Focused refinement on multiple asymmetrical units

When you have a complex with multiple asymmetrical units, start from one unit and get the transform and mask following the previous section. Assume we have c5 symmetry and the first unit is at 32,32,0. Then run e2.py and type

sym=Symmetries.get("c5")
xf0=Transform({"type":"eman", "tx":32, "ty":32, "tz":0})
for i in range(sym.get_nsym()):
    xf=sym.get_sym(i)
    print((xf*xf0).get_params("eman"))

You will get a list of transform dictionaries in the printout. Paste them into a text file and use it as the input for particle extraction.

This also works when you have a complex with multiple identical components but does not follow a clear symmetry. Extract each unit individually and align the same reference to the unit. Put the alignment transforms in a text file for particle extraction.

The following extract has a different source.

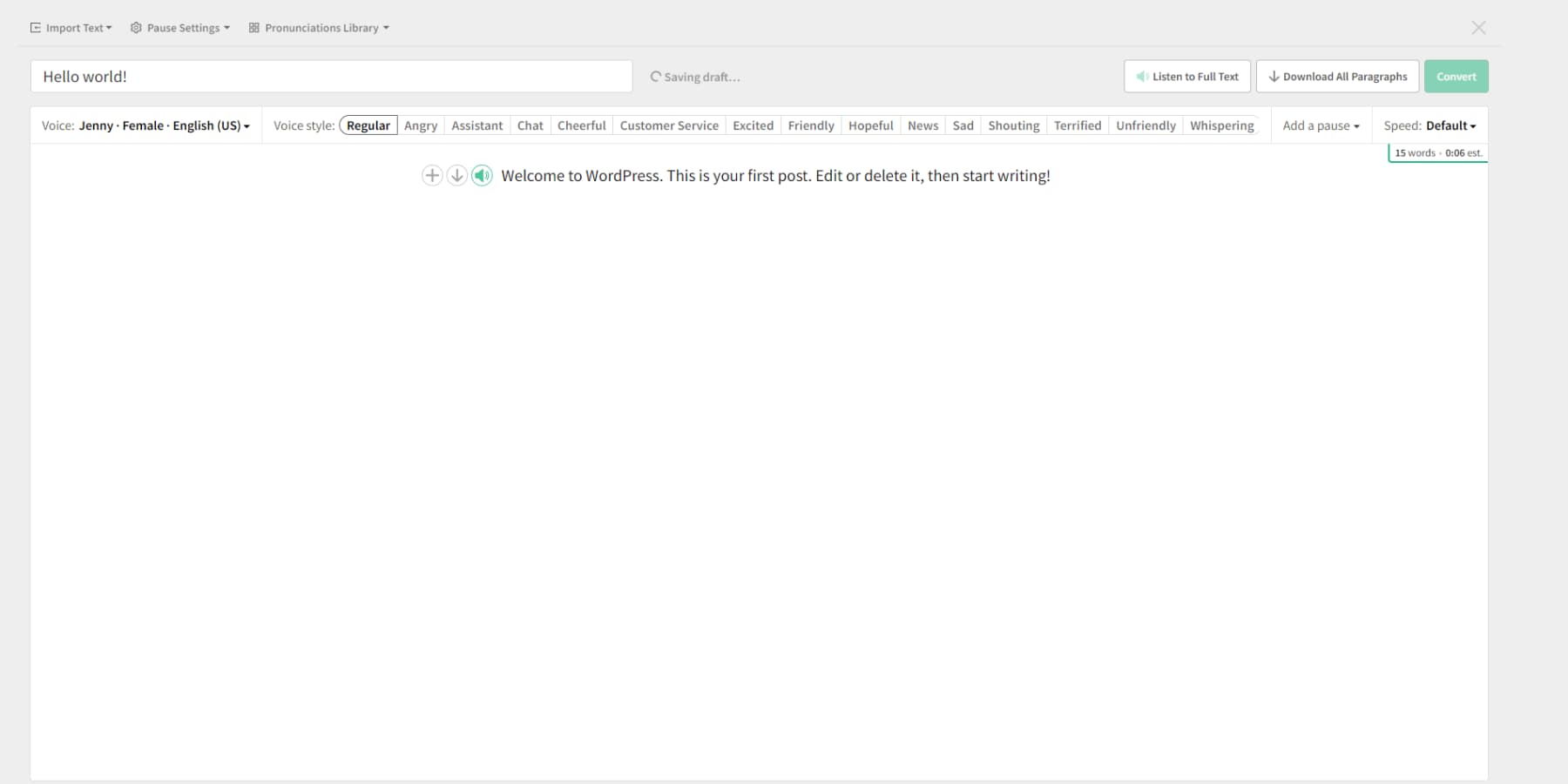
Task: Click the plus icon to add a paragraph
Action: point(432,175)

Determine the handedness of a tomogram

In EMAN2 build after 05/23/2019, we can determine the handedness of a tomogram using CTF information. The idea is, at a non-zero tilt angle, one side of the specimen should be closer to the focal plane than the other one. Since this is already taken into consideration in the CTF estimation step, we just run the estimation twice on both the current and inverted hand, and check which one has a better fit.

Find a tilt series in the dataset with good signal (at least 2 clear Thon rings). This will only work when the defocus can be determined unambiguously in the first place, so phase plate data may and may not work... Reconstruct it with tltax set empty so the program will determine the tilt angle automatically.
Run the CTF estimation from the GUI using the correct parameters, but check the checkhand option. The program will suggest whether the hand need to be inverted at the end.
If the hand is flipped, reconstruct the tomograms with the suggested tltax value given by the CTF estimation program.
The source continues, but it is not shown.